As mentioned above, according to the rotation speed monitoring device according to the present invention,
To constantly monitor abnormalities when the rotational speed of a rotating machine is too high and abnormalities when the rotational speed is too low, to be able to automatically detect these abnormalities, and to have a processor take measures after detection.
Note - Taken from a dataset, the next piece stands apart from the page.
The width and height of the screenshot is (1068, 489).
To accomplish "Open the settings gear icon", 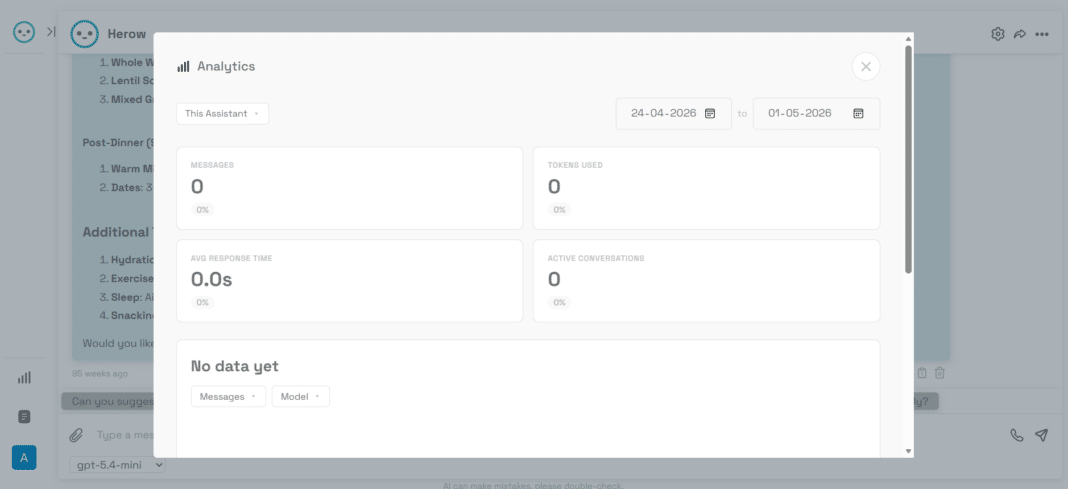I will pos(998,34).
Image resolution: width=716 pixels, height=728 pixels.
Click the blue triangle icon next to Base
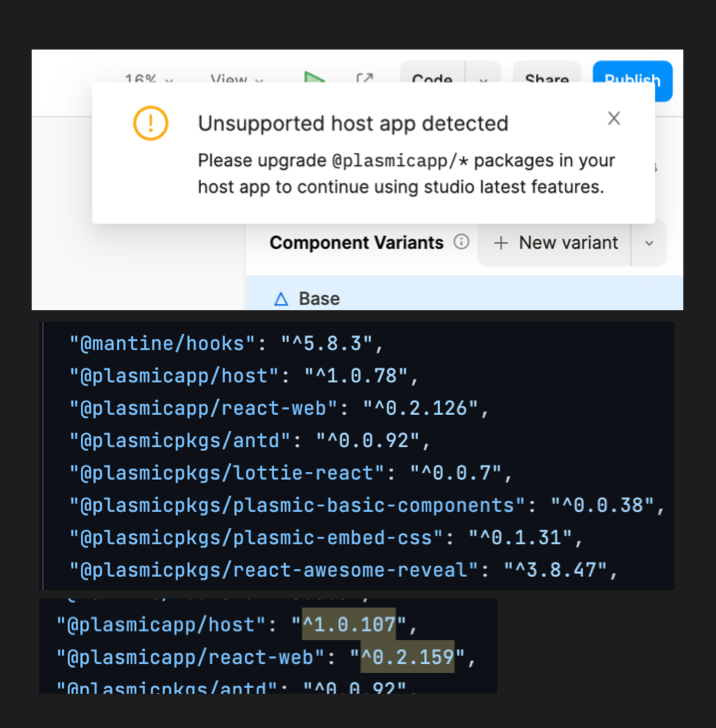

This prevents equipment malfunctions, overheating, etc., significantly reduces the burden on operators, and at the same time allows equipment using rotating machines to operate safely and reliably, that is, with high accuracy.

[Brief explanation of drawings]

FIG. 1 is a functional block diagram showing the configuration of the rotation speed monitoring device of the present invention, FIG. 2 is a system configuration diagram of the rotation speed monitoring device of the present invention, and FIG. 3 is the rotation speed of the rotation speed monitoring device of FIG. FIG. 4 is a detailed circuit diagram of the monitoring means, FIG. 4 is a time chart showing the operation of the rotation speed monitoring means of FIG. 3, and FIG. 5 is a flowchart showing a program executed by the microprocessor of the rotation speed monitoring device. 1... Rotary encoder, 2... Counting means, 3...
...First comparison holding means, 4...Second holding means, 5
...Discrimination means, 6...Control means. Applicant Hitachi Electronics Engineering Co., Ltd. Agent
Patent Attorney Yoshihito Iizuka Figure 5

Claims (1)

[Claims] 1. A rotation speed monitoring device that monitors the rotation speed of a rotating machine, comprising: a rotary encoder that converts the rotation speed into a pulse number; and a counting means that counts the number of pulses from the rotary encoder for a predetermined period. , a first detection means for detecting an abnormality in which the rotational speed is too high when the number of pulses counted by the counting means is larger than the first rotational speed data; and the number of pulses counted by the counting means. a second detection means for detecting that the rotation speed is too low when the rotation speed is smaller than the second rotation speed data; and a second detection means based on the detection data of the first detection means and the second detection means. , a determining means for determining whether the rotational speed is too high or too low, and a control means for controlling the rotational abnormality of the rotating machine based on the result of the determining means. A rotation speed monitoring device characterized by: 2. The first detection means includes a high side setting switch,
The first rotation speed data can be set to be changeable by the high side setting switch, and the second detection means includes a low side setting switch, and the low side setting switch allows the second rotation speed to be changed. 2. The rotation speed monitoring device according to claim 1, wherein the rotation speed monitoring device is characterized in that the number data can be set to be changeable.